Gisborne farmer John Bracken was jailed in May 2021 after he was found guilty of 39 charges of dishonestly using a document for a pecuniary advantage.

He was jailed for more than six years and released on parole in mid-2024.

Bracken ran a scam through his company, Bracken Enterprises Ltd (BEL). He submitted false invoices for more than $133 million between 2014 and 2018, which led to him receiving $17.4m in GST refunds he was not entitled to.

John Bracken at his sentencing in the High Court at Gisborne in 2021. Photo: John Cowpland / alphapix

Since 2018 police have had restraining orders over eight properties, 10 vehicles, farm vehicles and plant, a boat and other assets in which Bracken, his company, or the Bracken Family Trust had an interest.

The properties included two farms worth tens of millions of dollars, a property near Ōhope with a rateable value of $1.75m, and three residential properties in Gisborne, valued at $1.4m combined.

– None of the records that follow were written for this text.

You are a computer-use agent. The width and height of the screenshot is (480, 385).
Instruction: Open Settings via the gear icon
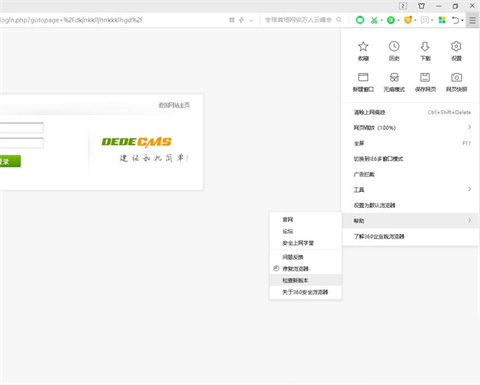pyautogui.click(x=456, y=46)
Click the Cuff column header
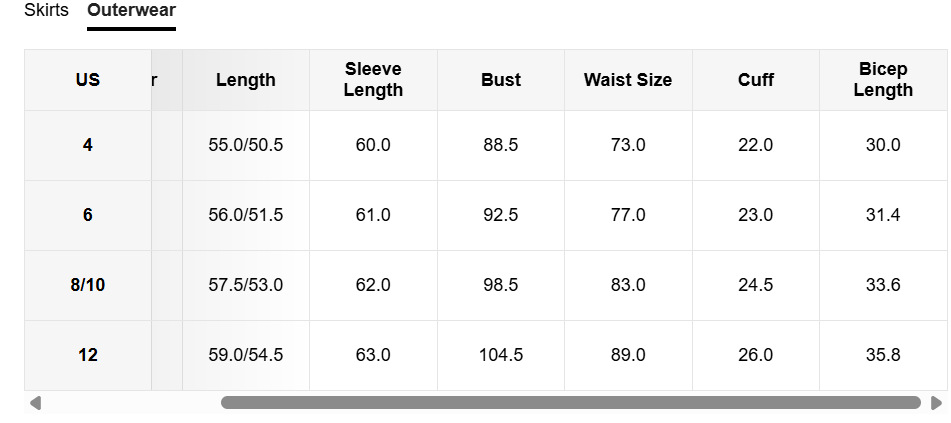Screen dimensions: 951x423 click(x=756, y=80)
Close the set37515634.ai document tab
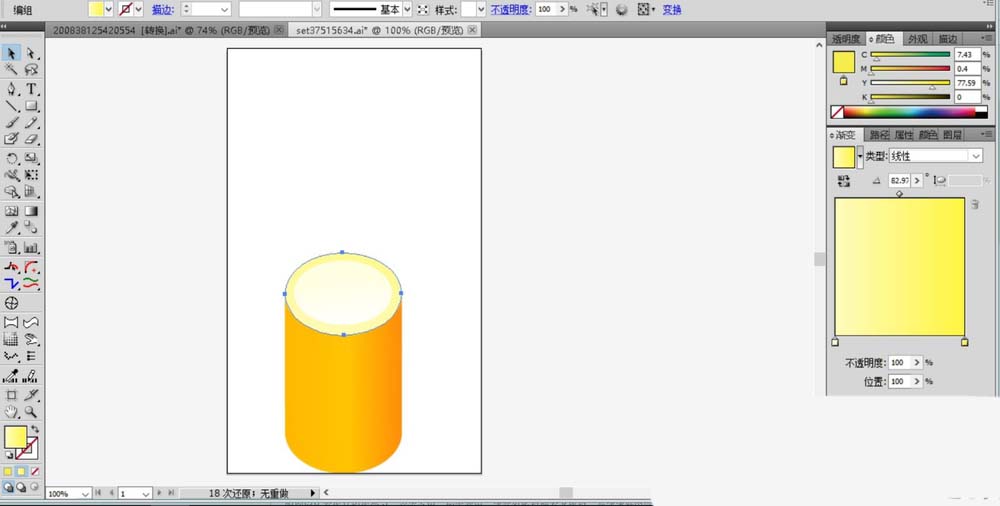Screen dimensions: 1000x506 click(x=473, y=30)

Late last year Justice Dale La Hood heard the Commissioner of Police’s application for a profit forfeiture order over the properties in which Bracken held an interest. Police can seize assets believed to be derived from or used in criminal activity under the Criminal Proceeds (Recovery) Act.

The commissioner originally sought assets worth $17.4m, but by the time the matter made it to court this was reduced to about $16m as property and cash had been released to satisfy mortgage and rates debt.

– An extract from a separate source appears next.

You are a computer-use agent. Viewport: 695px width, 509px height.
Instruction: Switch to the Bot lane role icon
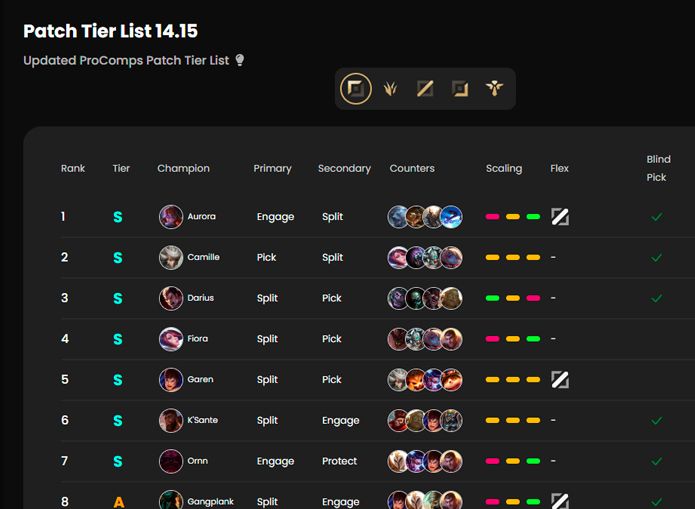tap(460, 89)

This five-bedroom home sitting on 1.4 hectares near Ōhope was one of eight properties restrained by police under the Criminal Proceeds (Recovery) Act.

Most of the funds illegally obtained by Bracken – about $13.6m – had been put into farm and residential real estate held by the Bracken Family Trust, and Justice La Hood had to determine whether the trust assets should be subject to the forfeiture.

He also had to determine whether Bracken’s family members, particularly his wife Margaret and son Robert, were entitled to retain an interest in property and assets.

The commissioner said the financial affairs of Bracken, his company and the trust were so interlinked at the time of the offending that they were indistinguishable, and that much of the proceeds of the fraud were directly applied to purchasing assets for the benefit of Bracken, the farming enterprise and his family.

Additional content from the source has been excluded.